## [Objective]
Starting at the line that contains "Given: Click the blue 回复 reply button" and ending at the line that contains "Looking at the", write those lines of the data below as a JSON list of strings, one string per line. Skip blank lines and leave the pictures out.

## [Data for processing]
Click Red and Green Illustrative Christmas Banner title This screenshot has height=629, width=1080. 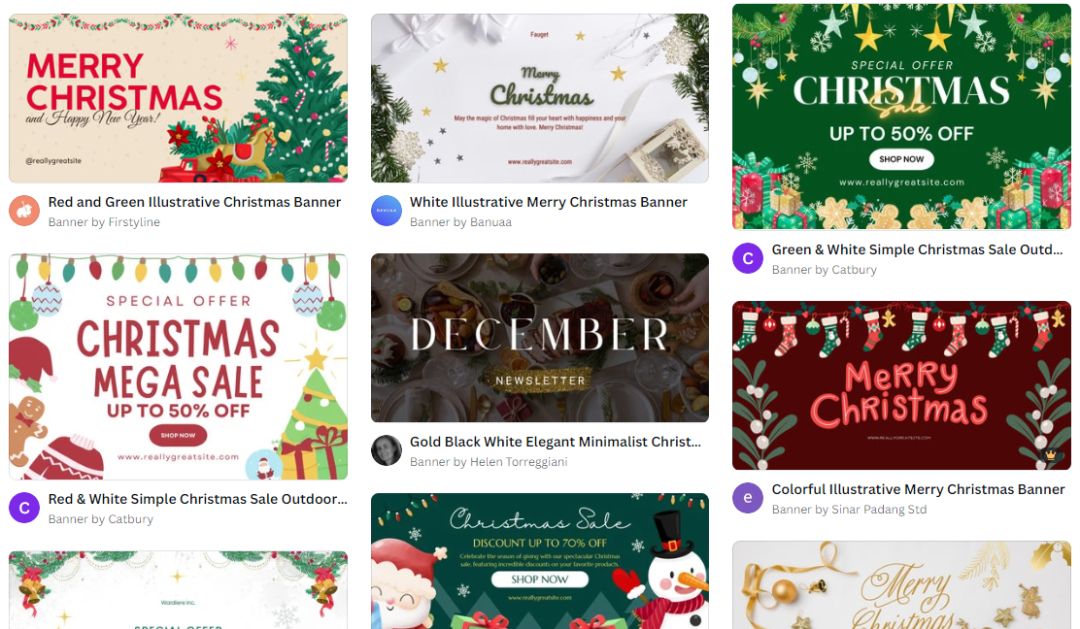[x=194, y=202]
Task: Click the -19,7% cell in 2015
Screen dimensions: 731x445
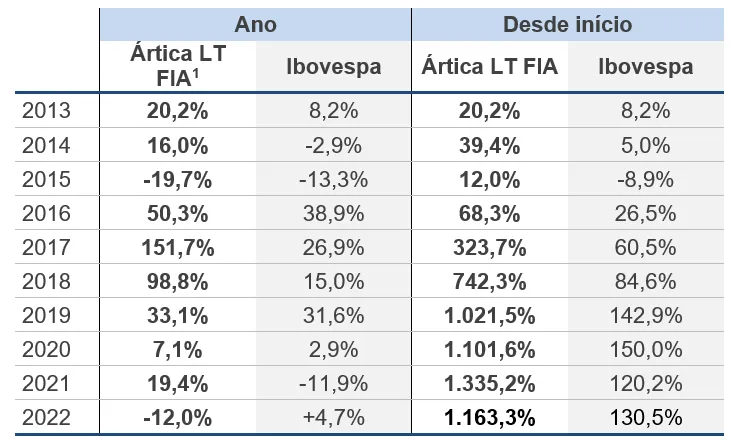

---

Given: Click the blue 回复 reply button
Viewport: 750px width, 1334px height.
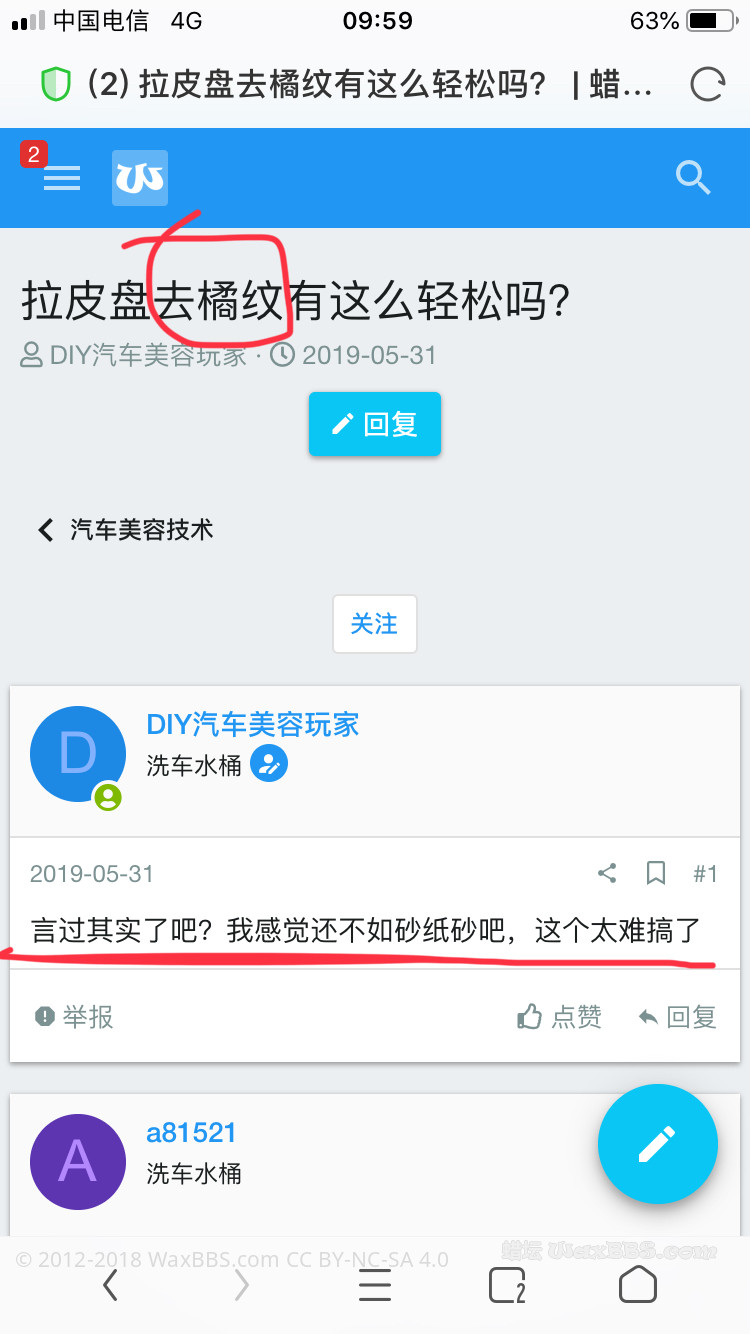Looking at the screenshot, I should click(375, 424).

## [Complete answer]
[
  "Given: Click the blue 回复 reply button",
  "Viewport: 750px width, 1334px height.",
  "Looking at the screenshot, I should click(375, 424)."
]